Viel ist dazu nicht nötig. Man verzichte auf Regeln, welche vielleicht einfach sind, aber die Sprachwirklichkeit verfehlen. Jacob Grimm sagte: «Diese Sprachkünstler scheinen nicht zu fühlen, dass es kaum eine Regel gibt, die sich steif überall durchführen lässt; jedes Wort hat seine Geschichte und lebt sein eigenes Leben.» So denkt auch die Schweizer Orthographische Konferenz (SOK), gegründet von Praktikern und Sprachwissenschaftern, um eine einheitliche und sprachrichtige Rechtschreibung wiederherzustellen. Die SOK-Empfehlungen finden immer mehr Anwender. Der Reclam-Verlag, der der Rechtschreibreform «kritisch-konstruktiv» gegenübersteht, orientiert sich seit längerem an ihnen.

Ist das Unternehmen SOK ein Zeichen schweizerischer Naivität? Ist es naiv zu glauben, dass sich der Staat von einem Zusammenschluss sachkundiger Bürgerinnen und Bürger auf die Sprünge helfen lässt? Nein. Es ist im Gegenteil naiv zu glauben, dass die staatlich verordneten Rechtschreibfehler Bestand haben können. Und dass der Bürger Verantwortung übernimmt, Fehler anpackt und nicht alles duldet, das ist das Wesen der Demokratie.

Als im Jahre 1837 der König von Hannover die Verfassung aufhob, verweigerten ihm Wilhelm und Jacob Grimm zusammen mit fünf Kollegen der Universität Göttingen den Gehorsam und steckten Entlassung und Verbannung ein. Heute geht es um unsere Sprache. Unsere?

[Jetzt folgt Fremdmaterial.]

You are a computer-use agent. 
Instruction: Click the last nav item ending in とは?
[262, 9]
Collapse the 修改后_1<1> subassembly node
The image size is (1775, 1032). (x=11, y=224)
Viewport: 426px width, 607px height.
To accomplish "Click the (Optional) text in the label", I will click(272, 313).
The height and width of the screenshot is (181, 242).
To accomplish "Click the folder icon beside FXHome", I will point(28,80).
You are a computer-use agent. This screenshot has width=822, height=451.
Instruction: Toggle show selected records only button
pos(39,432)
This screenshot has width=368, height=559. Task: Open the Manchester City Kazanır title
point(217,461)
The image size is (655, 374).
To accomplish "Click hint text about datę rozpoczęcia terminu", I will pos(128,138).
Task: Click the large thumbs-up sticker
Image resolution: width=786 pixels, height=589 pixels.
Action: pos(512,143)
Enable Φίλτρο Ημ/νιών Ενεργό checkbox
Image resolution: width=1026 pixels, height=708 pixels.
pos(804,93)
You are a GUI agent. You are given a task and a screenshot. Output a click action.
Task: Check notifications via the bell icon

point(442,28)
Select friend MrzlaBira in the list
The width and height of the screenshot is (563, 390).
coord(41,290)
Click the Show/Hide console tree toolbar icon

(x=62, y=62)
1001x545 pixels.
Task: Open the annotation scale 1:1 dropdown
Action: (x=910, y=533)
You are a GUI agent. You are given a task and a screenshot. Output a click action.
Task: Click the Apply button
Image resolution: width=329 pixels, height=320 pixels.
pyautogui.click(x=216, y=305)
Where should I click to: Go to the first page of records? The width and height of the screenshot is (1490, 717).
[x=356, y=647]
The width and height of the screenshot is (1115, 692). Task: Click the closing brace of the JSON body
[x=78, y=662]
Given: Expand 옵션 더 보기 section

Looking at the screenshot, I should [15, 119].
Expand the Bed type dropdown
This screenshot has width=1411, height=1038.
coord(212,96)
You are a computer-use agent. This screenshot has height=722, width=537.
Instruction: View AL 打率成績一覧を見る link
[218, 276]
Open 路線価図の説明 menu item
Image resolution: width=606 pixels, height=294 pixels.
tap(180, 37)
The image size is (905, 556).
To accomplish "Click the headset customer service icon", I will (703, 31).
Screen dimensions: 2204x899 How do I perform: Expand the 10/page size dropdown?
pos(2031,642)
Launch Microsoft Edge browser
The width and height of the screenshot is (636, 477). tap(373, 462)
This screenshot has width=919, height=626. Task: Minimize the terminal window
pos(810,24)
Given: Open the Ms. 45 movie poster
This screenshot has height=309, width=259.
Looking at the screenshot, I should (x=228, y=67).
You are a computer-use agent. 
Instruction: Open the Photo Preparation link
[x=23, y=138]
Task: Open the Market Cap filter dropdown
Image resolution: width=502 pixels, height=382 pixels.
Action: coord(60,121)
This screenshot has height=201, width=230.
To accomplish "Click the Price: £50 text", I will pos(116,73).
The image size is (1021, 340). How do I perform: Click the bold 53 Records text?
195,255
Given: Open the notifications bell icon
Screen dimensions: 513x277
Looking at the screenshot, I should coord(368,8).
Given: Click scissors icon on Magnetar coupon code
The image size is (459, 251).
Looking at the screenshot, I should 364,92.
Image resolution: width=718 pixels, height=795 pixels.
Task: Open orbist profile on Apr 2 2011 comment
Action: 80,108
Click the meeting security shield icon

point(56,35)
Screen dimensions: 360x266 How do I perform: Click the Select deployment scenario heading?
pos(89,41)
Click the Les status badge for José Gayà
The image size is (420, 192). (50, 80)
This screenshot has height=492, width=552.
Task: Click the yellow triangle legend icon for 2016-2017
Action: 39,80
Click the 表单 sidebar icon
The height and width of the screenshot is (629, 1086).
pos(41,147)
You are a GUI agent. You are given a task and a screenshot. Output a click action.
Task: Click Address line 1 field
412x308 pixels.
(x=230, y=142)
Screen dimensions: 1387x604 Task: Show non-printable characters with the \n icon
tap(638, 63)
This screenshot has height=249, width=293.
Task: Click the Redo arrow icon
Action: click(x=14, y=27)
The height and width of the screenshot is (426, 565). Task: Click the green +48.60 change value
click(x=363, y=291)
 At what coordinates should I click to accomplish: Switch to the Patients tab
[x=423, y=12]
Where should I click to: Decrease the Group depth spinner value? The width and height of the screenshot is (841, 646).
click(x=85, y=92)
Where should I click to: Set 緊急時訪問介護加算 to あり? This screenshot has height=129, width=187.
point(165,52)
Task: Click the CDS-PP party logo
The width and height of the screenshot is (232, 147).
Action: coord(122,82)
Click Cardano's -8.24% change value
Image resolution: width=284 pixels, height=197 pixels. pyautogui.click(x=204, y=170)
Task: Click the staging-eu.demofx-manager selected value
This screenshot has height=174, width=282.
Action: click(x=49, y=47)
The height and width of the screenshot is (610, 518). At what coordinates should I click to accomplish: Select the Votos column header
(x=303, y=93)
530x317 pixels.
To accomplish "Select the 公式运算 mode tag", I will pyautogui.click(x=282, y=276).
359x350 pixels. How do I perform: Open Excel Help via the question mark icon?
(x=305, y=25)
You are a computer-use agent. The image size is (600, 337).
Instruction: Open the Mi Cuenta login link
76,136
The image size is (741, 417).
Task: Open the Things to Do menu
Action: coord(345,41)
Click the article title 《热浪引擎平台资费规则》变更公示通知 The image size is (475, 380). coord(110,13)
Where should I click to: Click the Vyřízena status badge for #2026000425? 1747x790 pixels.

Es wird noch anderswo als nur in Deutschland Deutsch gesprochen, gelesen und geschrieben, und wer, wenn er die deutsche Sprache hört, gleich eine Landesfahne hissen möchte, muss zuerst überlegen, welche. Die Sprache hält sich an keine Grenze und auch nicht an andere politische Vorgaben. Die Tatsachen, vor die die deutschen Kultusminister uns gestellt haben, sind nicht vollendet. Das Schlusswort, gerichtet an alle Gutmeinenden deutscher Sprache, habe Jeremias Gotthelf, auch einer der Schweizer vom kindlichen Kehllaut: «Dank heygit und tüet nüt zürne!» Das heisst in der deutschen Mutter-, Haupt- und Heldensprache: «So habet denn Dank und arbeitet mit der SOK zusammen!»

Stefan Stirnemann ist Philologe. Er ist Mitarbeiter am Thesaurus linguae Latinae (München), Mitglied der Arbeitsgruppe der Schweizer Orthographischen Konferenz (SOK) und Lateinlehrer an der Bündner Kantonsschule in Chur.